Exercise description:
Please write out exactly the lines of the data below from the line holding "Februar 2026 (50, 630)" through the line holding "Oktober 2024 (51, 721)", and leave out the rest.
※ ※ ※
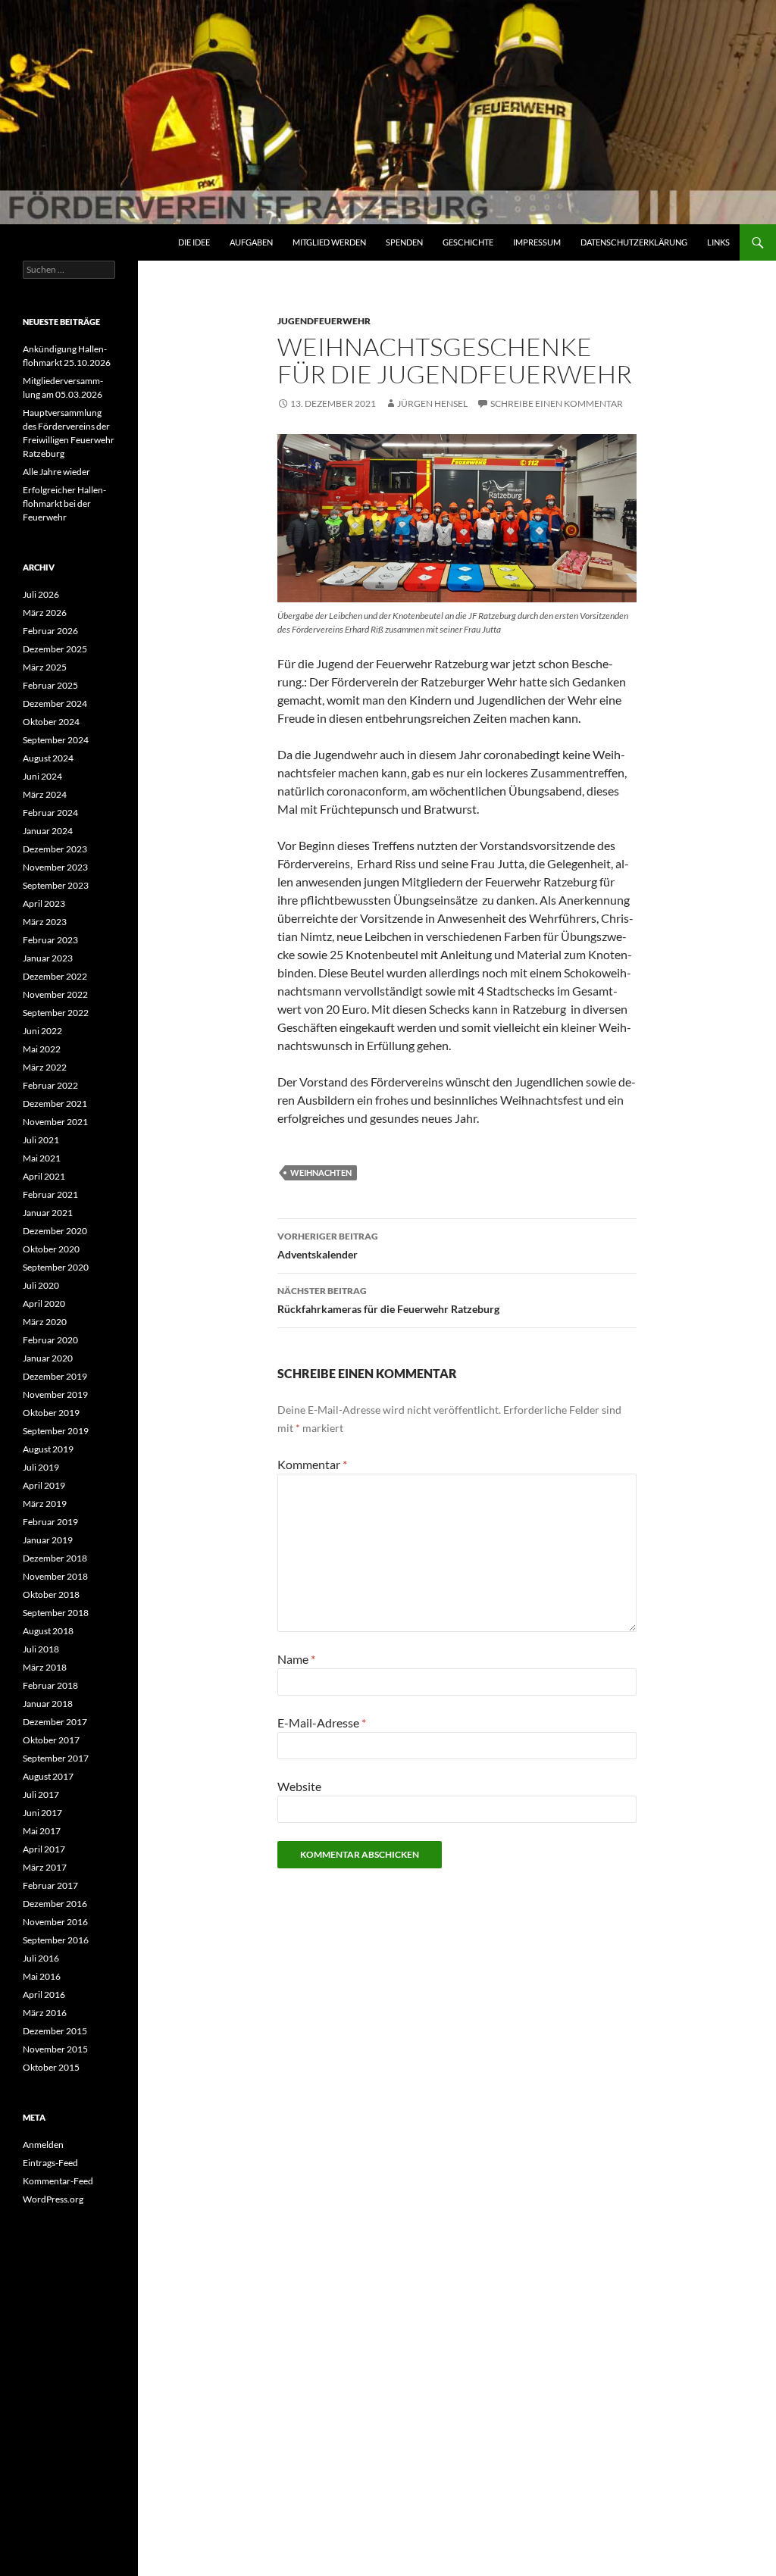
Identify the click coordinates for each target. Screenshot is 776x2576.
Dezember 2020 (55, 1230)
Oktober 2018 (51, 1594)
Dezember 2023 (55, 849)
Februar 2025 (50, 685)
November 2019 (55, 1394)
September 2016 (56, 1940)
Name (296, 1659)
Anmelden (43, 2144)
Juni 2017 (42, 1812)
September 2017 (56, 1758)
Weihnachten (321, 1172)
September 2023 (56, 885)
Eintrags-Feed (50, 2162)
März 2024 (45, 794)
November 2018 (55, 1576)
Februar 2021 (50, 1194)
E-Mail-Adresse (321, 1722)
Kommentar (312, 1464)
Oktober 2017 (51, 1740)
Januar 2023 (48, 958)
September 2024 (56, 740)
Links (718, 242)
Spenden (404, 242)
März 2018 (45, 1667)
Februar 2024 (50, 812)
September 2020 (56, 1267)
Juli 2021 (41, 1140)
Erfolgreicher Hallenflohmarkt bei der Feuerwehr (64, 503)
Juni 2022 (42, 1030)
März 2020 (45, 1321)
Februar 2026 (50, 630)
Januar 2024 (48, 830)
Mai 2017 (42, 1831)
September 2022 (56, 1012)
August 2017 (48, 1776)
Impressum (537, 242)
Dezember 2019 (55, 1376)
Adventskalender (327, 1245)
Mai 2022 (42, 1049)
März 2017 (45, 1867)
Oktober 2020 (51, 1249)
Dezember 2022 (55, 976)
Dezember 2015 (55, 2031)
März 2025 (45, 667)
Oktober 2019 (51, 1412)
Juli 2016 (41, 1958)
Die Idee (194, 242)
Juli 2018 (41, 1649)
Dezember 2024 (55, 703)
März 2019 (45, 1503)
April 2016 (44, 1994)
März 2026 (45, 612)
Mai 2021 (42, 1158)
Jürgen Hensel (432, 403)
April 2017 (44, 1849)
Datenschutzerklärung (633, 242)
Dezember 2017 (55, 1721)
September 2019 (56, 1430)
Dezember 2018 (55, 1558)
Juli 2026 (41, 594)
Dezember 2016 (55, 1903)
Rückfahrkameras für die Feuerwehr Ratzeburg (388, 1300)
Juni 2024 (42, 776)
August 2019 (48, 1449)
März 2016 (45, 2012)
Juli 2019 (41, 1467)
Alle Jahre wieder (56, 471)
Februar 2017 (50, 1885)
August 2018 (48, 1631)
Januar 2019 (48, 1540)
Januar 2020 (48, 1358)
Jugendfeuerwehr (324, 321)
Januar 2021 (48, 1212)
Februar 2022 (50, 1085)
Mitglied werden (329, 242)
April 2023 (44, 903)
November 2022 (55, 994)
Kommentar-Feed (58, 2181)
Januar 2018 (48, 1703)
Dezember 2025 (55, 649)
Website (299, 1786)
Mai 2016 (42, 1976)
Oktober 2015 (51, 2067)
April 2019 (44, 1485)
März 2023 (45, 921)
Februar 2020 (50, 1340)
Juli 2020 (41, 1285)
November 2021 (55, 1121)
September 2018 (56, 1612)
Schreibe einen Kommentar (556, 403)
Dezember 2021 (55, 1103)
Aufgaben (251, 242)
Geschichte (468, 242)
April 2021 (44, 1176)
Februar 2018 (50, 1685)
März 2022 (45, 1067)
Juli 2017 (41, 1794)
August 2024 (48, 758)
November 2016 (55, 1921)
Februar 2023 (50, 940)
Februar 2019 (50, 1521)
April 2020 (44, 1303)
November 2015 (55, 2049)
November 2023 (55, 867)
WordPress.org (53, 2199)
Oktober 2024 (51, 721)
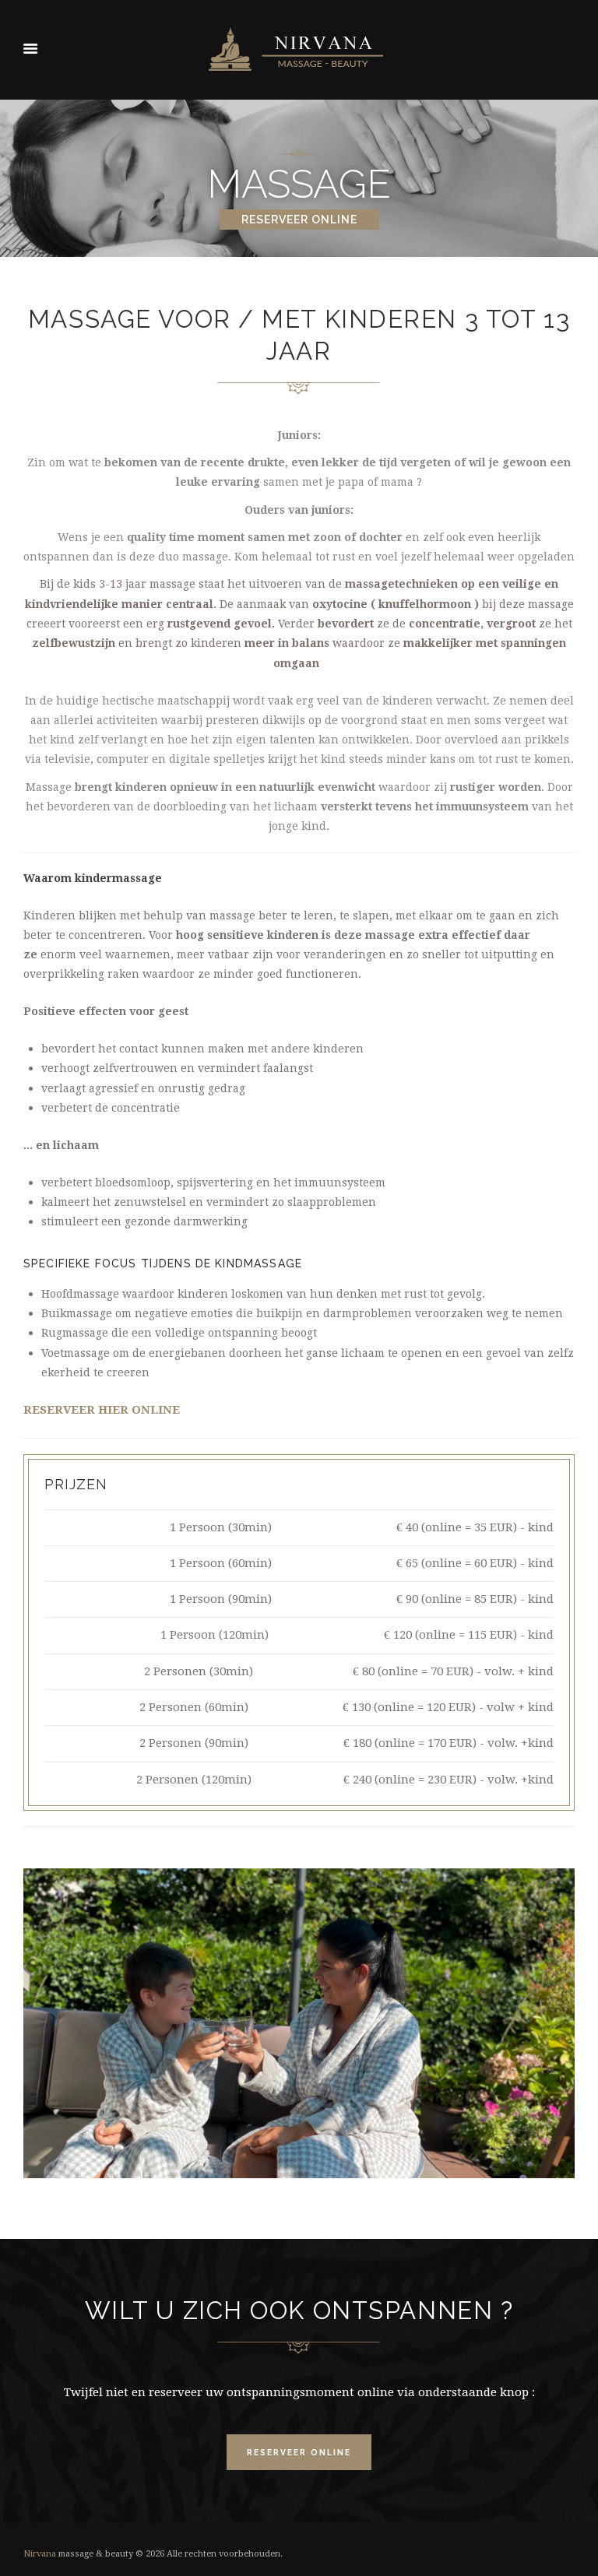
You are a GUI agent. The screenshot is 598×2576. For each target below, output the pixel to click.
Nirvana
※ ※ ※
Exercise answer:
Februar 2026 (50, 630)
Januar 2024 (48, 830)
Mai 2017 (42, 1831)
September 2022 (56, 1012)
August 2017 (48, 1776)
Impressum (537, 242)
Dezember 2019 (55, 1376)
Adventskalender (327, 1245)
Mai 2022 (42, 1049)
März 2017 (45, 1867)
Oktober 2020 (51, 1249)
Dezember 2022 (55, 976)
Dezember 2015 (55, 2031)
März 2025 (45, 667)
Oktober 2019 (51, 1412)
Juli 2016 (41, 1958)
Die Idee (194, 242)
Juli 2018 (41, 1649)
Dezember 2024 (55, 703)
März 2019 (45, 1503)
April 2016 (44, 1994)
März 2026 (45, 612)
Mai 2021 (42, 1158)
Jürgen Hensel (432, 403)
April 2017 (44, 1849)
Datenschutzerklärung (633, 242)
Dezember 2017 (55, 1721)
September 2019 (56, 1430)
Dezember 2018 (55, 1558)
Juli 2026 (41, 594)
Dezember 2016 (55, 1903)
Rückfahrkameras für die Feuerwehr Ratzeburg (388, 1300)
Juni 2024 (42, 776)
August 2019 (48, 1449)
März 2016 (45, 2012)
Juli 2019 (41, 1467)
Alle Jahre wieder (56, 471)
Februar 2017 (50, 1885)
August 2018 (48, 1631)
Januar 2019 (48, 1540)
Januar 2020 (48, 1358)
Jugendfeuerwehr (324, 321)
Januar 2021 (48, 1212)
Februar 2022 (50, 1085)
Mitglied werden (329, 242)
April 2023 (44, 903)
November 2022 (55, 994)
Kommentar-Feed (58, 2181)
Januar 2018 (48, 1703)
Dezember 2025 (55, 649)
Website (299, 1786)
Mai 2016 (42, 1976)
Oktober 2015 (51, 2067)
April 2019 (44, 1485)
März 2023 (45, 921)
Februar 2020 (50, 1340)
Juli 2020 (41, 1285)
November 2021 (55, 1121)
September 2018 (56, 1612)
Schreibe einen Kommentar (556, 403)
Dezember 2021 (55, 1103)
Aufgaben (251, 242)
Geschichte (468, 242)
April 2021 (44, 1176)
Februar 2018 (50, 1685)
März 2022 (45, 1067)
Juli 2017 (41, 1794)
August 2024 (48, 758)
November 2016 (55, 1921)
Februar 2023 (50, 940)
Februar 2019 (50, 1521)
April 2020 (44, 1303)
November 2015 (55, 2049)
November 2023 (55, 867)
WordPress.org (53, 2199)
Oktober 2024 (51, 721)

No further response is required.